**PROBLEM DESCRIPTION**
Copy the lines from the records below word for word, starting at the line that contains "What do you see at coordinates (1494, 492)" and ending after the line that contains "What do you see at coordinates (141, 105)".

[Item coordinate data]
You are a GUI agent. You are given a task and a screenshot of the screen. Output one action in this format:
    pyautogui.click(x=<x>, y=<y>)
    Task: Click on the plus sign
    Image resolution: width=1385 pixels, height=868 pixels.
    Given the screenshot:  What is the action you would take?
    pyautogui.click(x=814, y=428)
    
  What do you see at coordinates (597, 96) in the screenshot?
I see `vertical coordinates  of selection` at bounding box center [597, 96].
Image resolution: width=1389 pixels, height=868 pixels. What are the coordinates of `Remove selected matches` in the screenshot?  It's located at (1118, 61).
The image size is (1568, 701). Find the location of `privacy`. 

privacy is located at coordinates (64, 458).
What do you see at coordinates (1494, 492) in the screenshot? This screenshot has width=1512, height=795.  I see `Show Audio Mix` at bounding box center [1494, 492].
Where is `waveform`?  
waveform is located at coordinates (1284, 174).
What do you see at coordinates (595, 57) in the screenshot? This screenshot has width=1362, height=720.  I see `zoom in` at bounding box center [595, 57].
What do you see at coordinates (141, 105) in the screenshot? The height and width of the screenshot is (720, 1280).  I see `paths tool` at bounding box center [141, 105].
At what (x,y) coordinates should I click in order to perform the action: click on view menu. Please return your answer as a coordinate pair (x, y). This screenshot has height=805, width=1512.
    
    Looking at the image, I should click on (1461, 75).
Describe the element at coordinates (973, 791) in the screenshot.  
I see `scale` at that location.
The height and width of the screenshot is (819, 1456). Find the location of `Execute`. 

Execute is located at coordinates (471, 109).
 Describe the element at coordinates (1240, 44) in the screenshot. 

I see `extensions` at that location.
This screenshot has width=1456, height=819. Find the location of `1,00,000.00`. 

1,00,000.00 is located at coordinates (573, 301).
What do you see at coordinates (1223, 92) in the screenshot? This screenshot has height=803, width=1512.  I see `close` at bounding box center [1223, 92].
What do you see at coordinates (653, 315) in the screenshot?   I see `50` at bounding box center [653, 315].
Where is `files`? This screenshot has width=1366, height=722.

**CORRECT ANSWER**
What do you see at coordinates (1494, 492) in the screenshot? This screenshot has width=1512, height=795.  I see `Show Audio Mix` at bounding box center [1494, 492].
Where is `waveform`?  
waveform is located at coordinates (1284, 174).
What do you see at coordinates (595, 57) in the screenshot? This screenshot has width=1362, height=720.  I see `zoom in` at bounding box center [595, 57].
What do you see at coordinates (141, 105) in the screenshot? The height and width of the screenshot is (720, 1280).  I see `paths tool` at bounding box center [141, 105].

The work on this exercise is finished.